J Orofac Pain. 2000 Winter;14(1):59-64.
Burning mouth syndrome (BMS) is estimated to affect 1 to 5% of the adult population, with women experiencing symptoms more frequently than men. The purpose of this study was to examine the psychosocial profiles of BMS patients to determine whether psychologic factors are related to pain reports. Based on previous literature, it was hypothesized that patients with BMS would be characterized by clinical elevations on standardized psychologic assessment instruments that included the Revised Symptom Checklist (SCL-90R) and the Multidimensional Pain Inventory (MPI).
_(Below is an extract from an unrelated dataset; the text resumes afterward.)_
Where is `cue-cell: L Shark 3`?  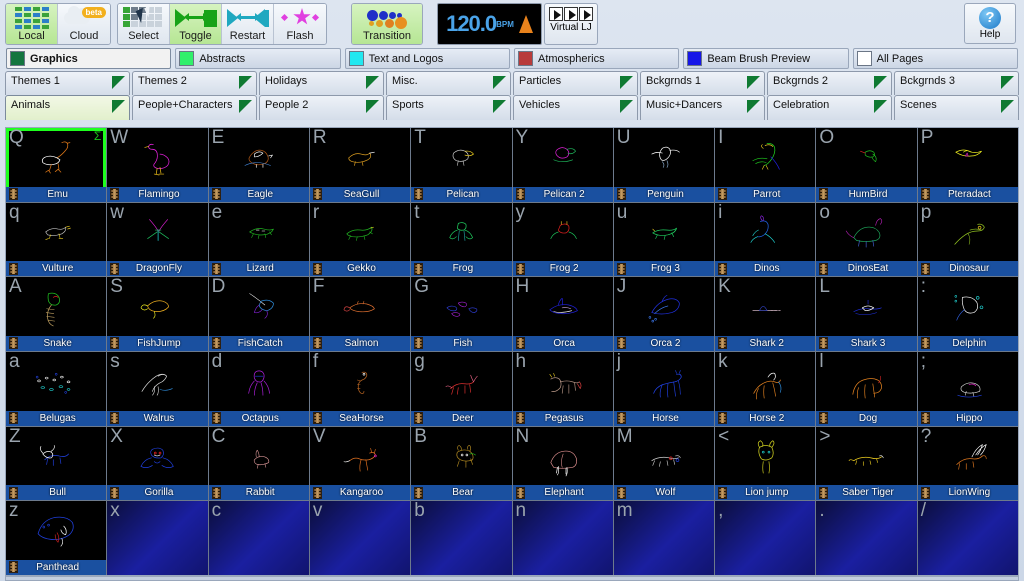 cue-cell: L Shark 3 is located at coordinates (866, 314).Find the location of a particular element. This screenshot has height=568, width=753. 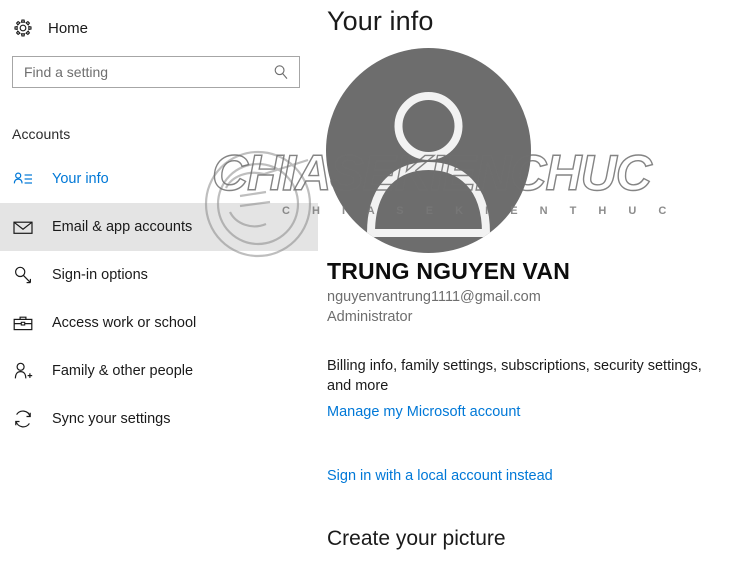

Thirty-three BMS patients completed the McGill Pain Questionnaire, MPI, and SCL-90R during their initial clinical evaluation session. The SCL-90R and MPI data were then summarized and presented in standardized format (T-scores) to enable meaningful comparisons with larger population samples that included both a chronic pain population and a normal nonclinical sample.
The T-score for the overall pain severity on the MPI was 40.8 (SD 12.8). For the entire BMS sample, there was no evidence for significant clinical elevations on any of the SCL-90R subscales, including depression, anxiety, and somatization. Moreover, patients reported significantly fewer disruptions in normal activities as a result of their oral burning pain than did a large sample of chronic pain patients.
These findings indicate that, as a group, this sample of BMS patients did not report significant psychologic distress. There were, however, individual cases (7 of 33, or 21%) where psychometric data indicated a likelihood of psychologic distress, and further evaluation by a competent health professional would be warranted for those individuals.
据估计,灼口综合征(BMS)影响1%至5%的成年人口,女性出现症状的频率高于男性。本研究的目的是检查BMS患者的心理社会概况,以确定心理因素是否与疼痛报告相关。根据以往文献,推测BMS患者在包括修订症状清单(SCL - 90R)和多维疼痛量表(MPI)在内的标准化心理评估工具上会有临床升高表现。
33名BMS患者在初次临床评估时完成了麦吉尔疼痛问卷、MPI和SCL - 90R。然后对SCL - 90R和MPI数据进行汇总,并以标准化格式(T分数)呈现,以便与包括慢性疼痛人群和正常非临床样本的更大人群样本进行有意义的比较。
MPI上总体疼痛严重程度的T分数为40.8(标准差12.8)。对于整个BMS样本,没有证据表明在SCL - 90R的任何子量表上有显著的临床升高,包括抑郁、焦虑和躯体化。此外,与大量慢性疼痛患者样本相比,患者报告因口腔灼痛导致的正常活动中断明显更少。
这些发现表明,作为一个群体,该BMS患者样本未报告明显的心理困扰。然而,有个别病例(33例中的7例,即21%),心理测量数据表明存在心理困扰的可能性,对于这些个体,有资质的健康专业人员进行进一步评估是必要的。